In evaluating candidates for the Board, the Governance and Nominating Committee considers the entirety of each candidate’s credentials. Although the Board does not have a separate diversity policy, the Governance and Nominating Committee is guided by the objective set forth in its charter of ensuring that the Board consists of individuals from diverse experience and backgrounds who collectively provide meaningful counsel to management.

The Committee believes that Board diversity is an expansive attribute that includes differing points of view, professional experience and expertise, and education, as well more traditional diversity concepts. The Committee considers the candidates’ character, integrity, experience, understanding of strategy and policy-setting, and reputation for working well with others. If candidates are recommended by Michael Baker’s shareholders, then such candidates will be evaluated using the same criteria. With respect to nomination of continuing directors for re-election, the individual’s past contributions to the Board are also considered.

Pursuant to authority granted under its charter, the Governance and Nominating Committee has the authority to hire and pay a fee to a consultant or search firm to assist in the process of identifying and evaluating director candidates. The Committee did not use a consultant or search firm in the last fiscal year and, accordingly, did not pay any fees for identifying director candidates.

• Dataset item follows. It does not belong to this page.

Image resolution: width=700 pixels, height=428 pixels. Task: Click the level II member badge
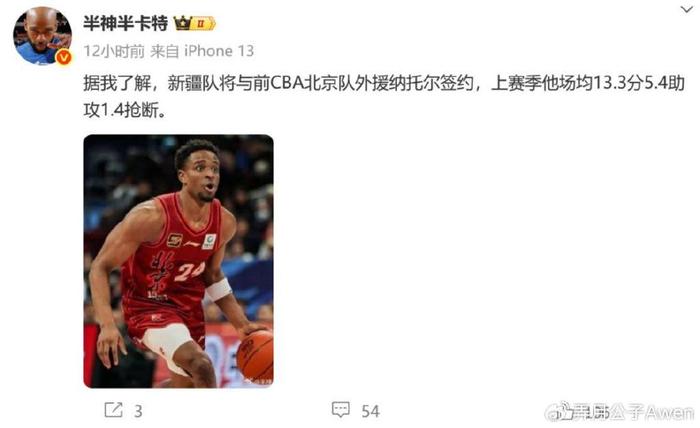tap(203, 23)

The Safety, Health and Environmental Committee

The Safety, Health and Environmental Committee acts under a written charter, which is available on Michael Baker’s website at http://www.mbakercorp.com and available in print to any shareholder upon request.

The Safety, Health and Environmental Committee reviews and considers safety, health and environmental issues and sustainability initiatives relative to Michael Baker.

The Safety, Health and Environmental Committee met four times in 2011. The current Safety, Health and Environmental Committee members are Ms. Pierce, Mr. Mallory and Dr. Wormley. Dr. Wormley was appointed the Chairperson of the Safety, Health and Environmental Committee in February 2012. Ms. Pierce was Chairperson of the Safety, Health and Environmental Committee until February 2012. Mr. Mallory was appointed to the Safety, Health and Environmental Committee in 2011.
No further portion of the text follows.